FederSpecializzandi. “Urgente una riforma della formazione medica” 

FederSpecializzandi. “Urgente una riforma della formazione medica” 

FederSpecializzandi. “Urgente una riforma della formazione medica” 
È quanto ha chiesto l’Associazione ai ministri Schillaci e Bernini. L’obiettivo è “affrontare in maniera organica la revisione dell’offerta formativa, aggiornare le incompatibilità professionali e cambiare il paradigma della formazione da ospedalo-centrica ad una visione territoriale”. Urgente anche l’apertura di un tavolo tecnico.

“Apertura urgente di tavoli tecnici volti ad effettuare e condividere una reale programmazione delle risorse mediche necessarie per la sanità del futuro. E apertura ad una riforma della formazione medica che affronti in maniera organica la revisione dell’offerta formativa, aggiorni le incompatibilità professionali e cambi il paradigma della formazione da ospedalo-centrica ad una visione territoriale”.

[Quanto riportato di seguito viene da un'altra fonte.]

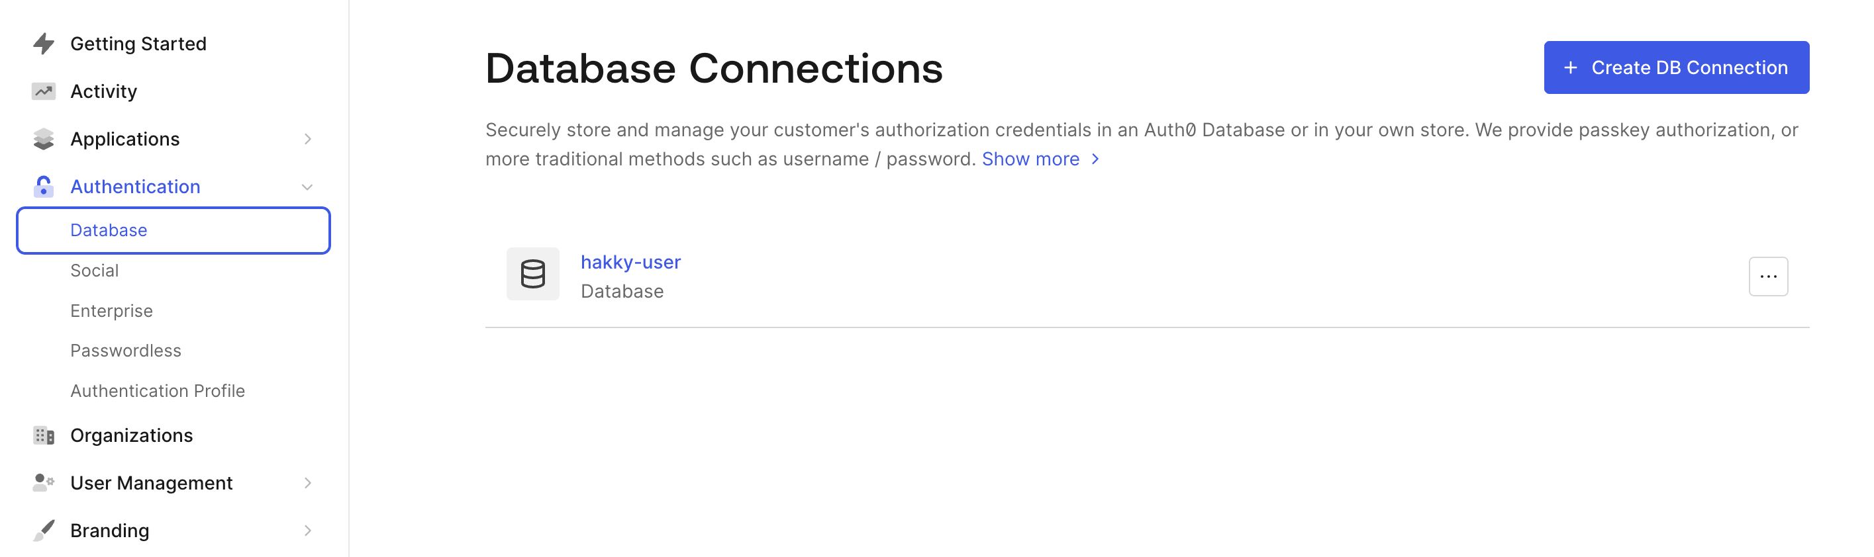1874x557 pixels.
Task: Click the Organizations building icon
Action: [44, 436]
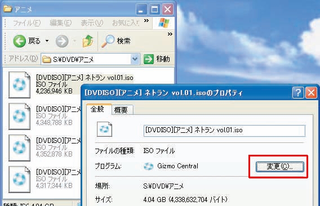Open the Back button history dropdown arrow
This screenshot has width=320, height=206.
point(47,41)
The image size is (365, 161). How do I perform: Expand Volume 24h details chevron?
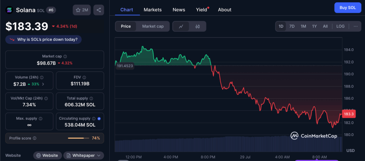click(43, 84)
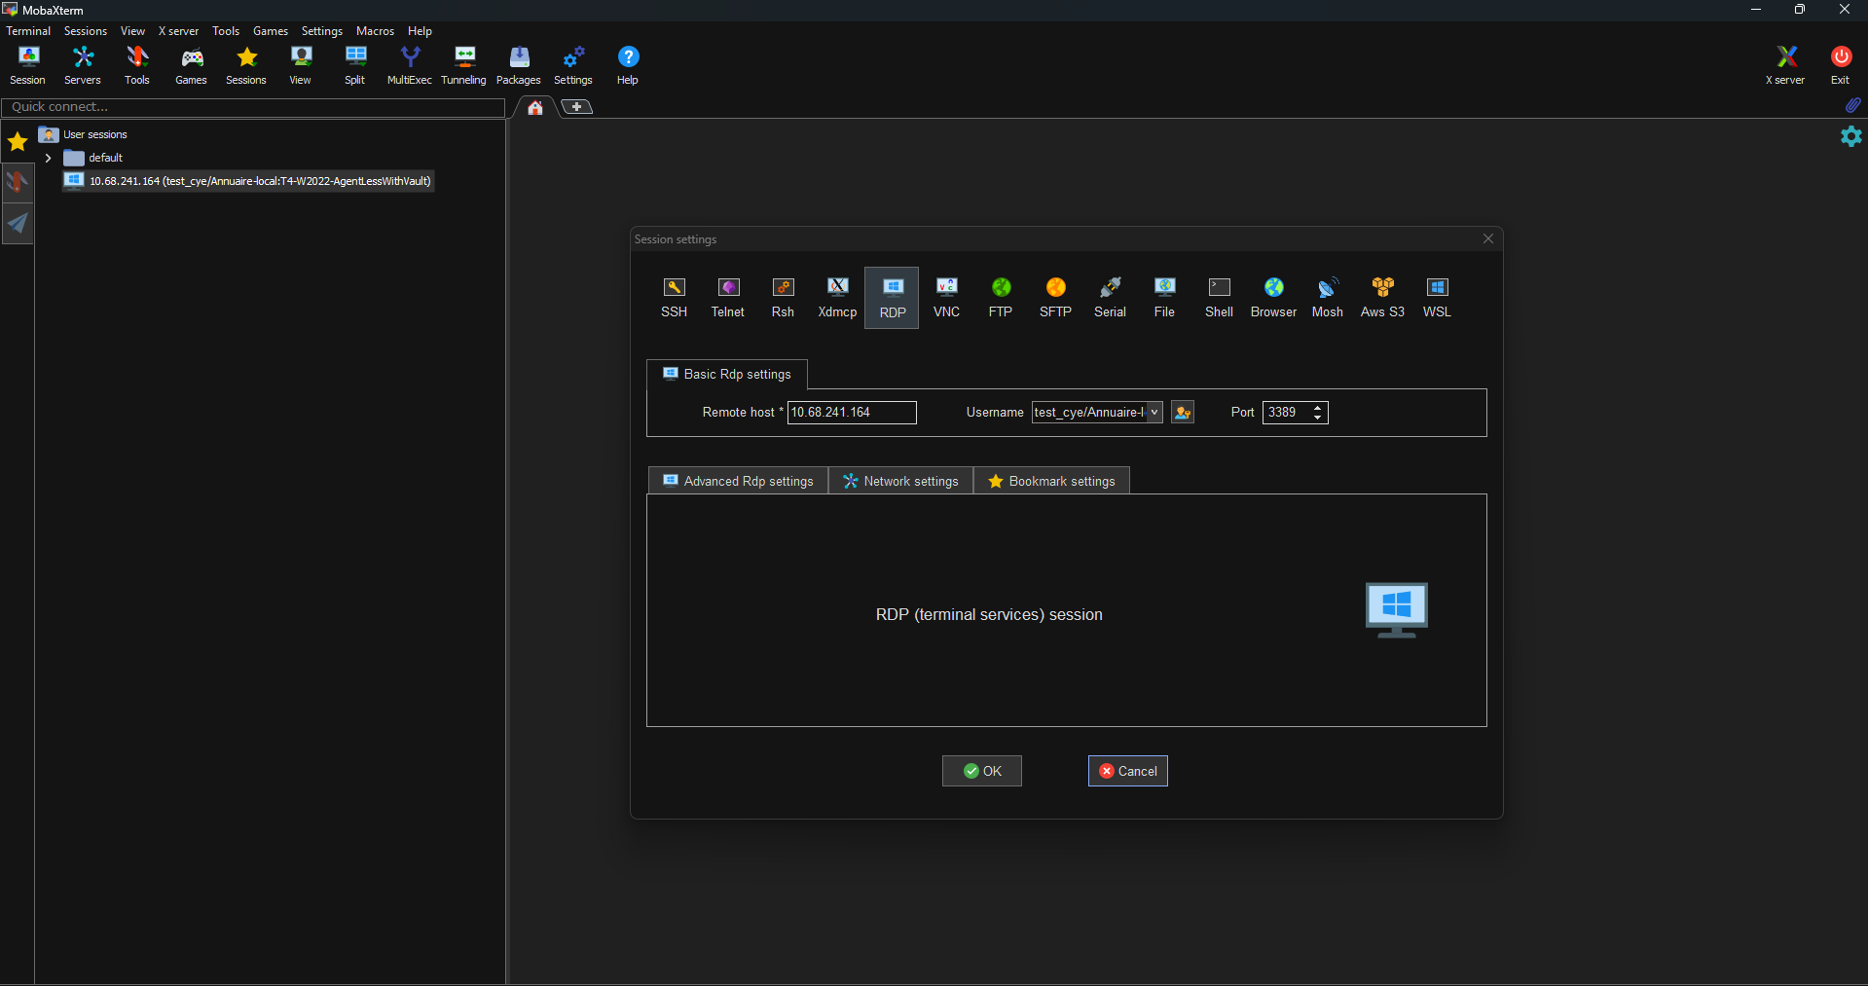1868x986 pixels.
Task: Open the new tab plus button
Action: click(577, 107)
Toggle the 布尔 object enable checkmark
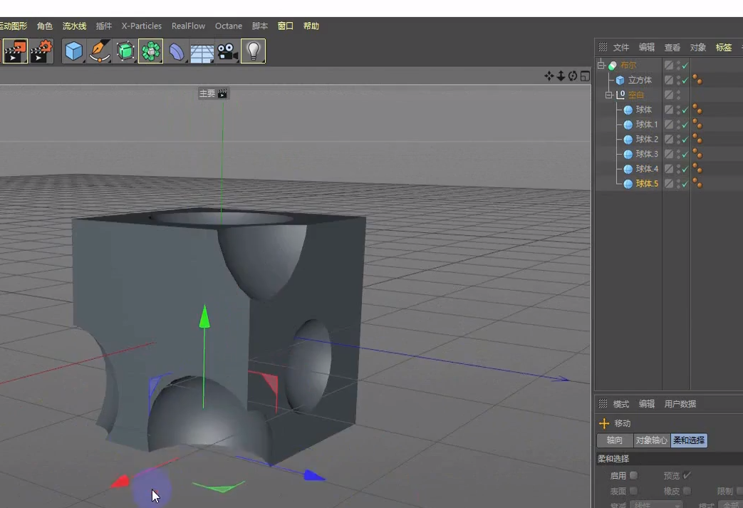743x508 pixels. point(685,66)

Queste le richieste dell’associazione FederSpecializzandi che negli scorsi giorni ha incontrato i Ministri della Salute e dell’Università e della Ricerca, i prof. Orazio Schillaci e Anna Maria Bernini, con i relativi capo-gabinetti e responsabili della segreteria.

“In questa occasione – dichiara il presidente Michele Nicoletti – abbiamo loro rappresentato le principali esigenze dei Medici Specializzandi, rappresentando anche a questo Governo la crucialità del tema della formazione Medica Specialistica. Servono inoltre importanti interventi volti ad incrementare l’attrattività generale della professione medica, valorizzando le branche che attualmente sono in maggiore sofferenza. Inoltre, devono essere introdotte maggiori tutele, non ultima l’applicazione dei benefici prescritti dalla legge 104/92.

Vista la disponibilità manifestata dai Ministri – prosegue – auspichiamo che i suddetti tavoli tecnici possano essere attivati con urgenza, con azioni in tempi certi. In tal senso si inserisce la necessità di supportare tecnicamente e amministrativamente l’Osservatorio Nazionale per la Formazione Sanitaria Specialistica, rendendo finalmente possibile dopo tre anni un reale processo di accreditamento delle Scuole di formazione medico specialistica. Ricordiamo infatti che nelle ultime tornate, sono state oggetto di valutazione solamente le scuole di nuovo accreditamento o che avevano raggiunto una sufficienza condizionata nella precedente analisi. Ciò, benché inizialmente fosse comprensibile nel contesto emergenziale, risulta oggigiorno inaccettabile vista la massiva evoluzione delle reti formative, l’espansione del numero di borse stanziate negli ultimi anni e la disponibilità quest’anno di 38.000 questionari di valutazione della qualità della formazione. Risulta quindi necessario passare da un accreditamento solamente documentale su una parte delle scuole alla totalità delle sedi, utilizzando tutti gli strumenti possibili per esplorare e documentare abusi, illeciti e mal costume che tutti i giorni troppi colleghi devono sopportare.

Siamo consci che le richieste che avanziamo siano complesse – conclude Nicoletti – ma la situazione non è più sostenibile e l’unico modo per dare nuova linfa all’SSN è ricominciare dal suo presente. Ringraziamo infine il Vice Presidente del Senato per aver reso possibili i suddetti incontri e invitiamo le forze politiche tutte a convergere in azioni condivise per il bene del Paese”.